Я с ужасом поняла, что скучала. Безумно. Когда снова набралась смелости прийти в его приёмную после той странной встречи, то получила лишь очередной отказ. И ещё один. И ещё. «Простите, командир очень занят». «Извините, к нему нельзя». «Очень жаль, но он не на месте». «Его расписание? Ох. Извините. Разглашать запрещено». Не врываться же туда силой — вдруг секретари не врали, и его там правда не было? Остаться ждать часами, пока не явится сам — чтобы нарваться на тот же неловкий обмен приветствиями? Выставлять себя ещё большей идиоткой перед всеми не хотелось. Но где, где же ещё мы могли поговорить без свидетелей, если во всех остальных местах с меня отказывалась спускать глаза охрана, а Беллами так ни разу и не заглянул ни в гостиницу, ни в цеха? Нигде? Боги. Это было безнадёжно. Когда я совсем отчаялась, то даже думала обратиться к Октавии, но так и не решилась. Может, она бы помогла нам встретиться, но что потом? Заставить Беллами поговорить со мной всё равно было не в её власти. Ну, или она бы просто подняла меня насмех. Вдруг уже знала от него истинную причину нашей размолвки? Или не стала бы ставить мои жалкие попытки примирения выше хороших отношений с братом? Что, если Беллами уже и вовсе не было до меня дела?

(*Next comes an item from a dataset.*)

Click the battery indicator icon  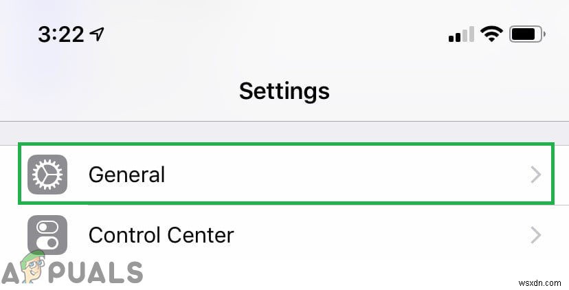[527, 33]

В итоге я сдалась. Мучалась угрызениями совести за всё, что наговорила, и одновременно с этим понятия не имела, что с этим делать. Эта беспомощность оказалась настолько опустошающе обидной, что я почти готова была оправдать напавших на меня чокнутых девиц.
Решение по их делу мне сообщила Индра. Сказала, что ведётся какое-то расследование, о котором пока запрещено говорить, но девицам трибунал уже вынес строжайший приговор за покушение на убийство и разжигание ненависти. Бояться больше нечего, уверила она, но охрана никуда не исчезла. И только поэтому мне стало ещё страшнее.

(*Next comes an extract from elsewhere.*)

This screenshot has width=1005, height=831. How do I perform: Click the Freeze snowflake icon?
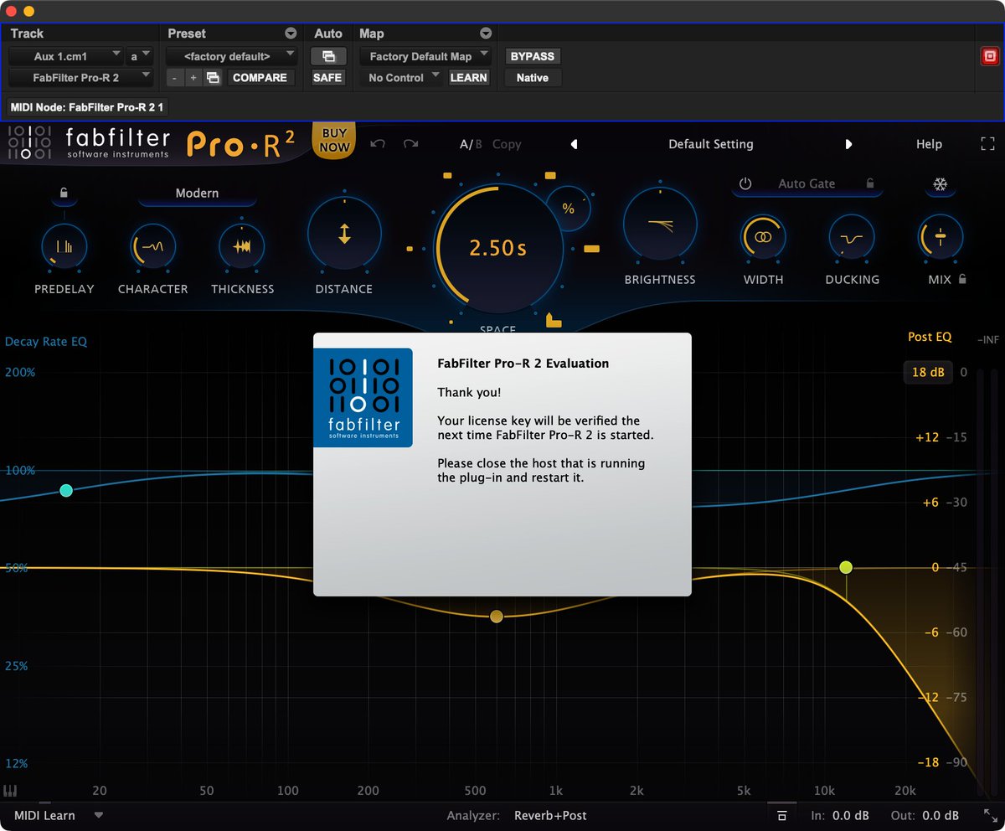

Во снах меня по-прежнему мучали кошмары. Каждую ночь я вскакивала в холодном поту, стирая со щёк непрошенные слёзы. Иногда я видела сожжённый лагерь, иногда — камеру в подвале «Второго Рассвета», иногда Уэллс вновь умирал у меня на руках. Он винил в своих несчастьях Протокол, винил то, что думал о нём слишком много. И я теперь винила это тоже. Пока война ломала меня снаружи, дурацкие правила ломали меня изнутри. И я устала ломаться. Устала вопреки всему и вся упрямо соглашаться с тем, что они были правы.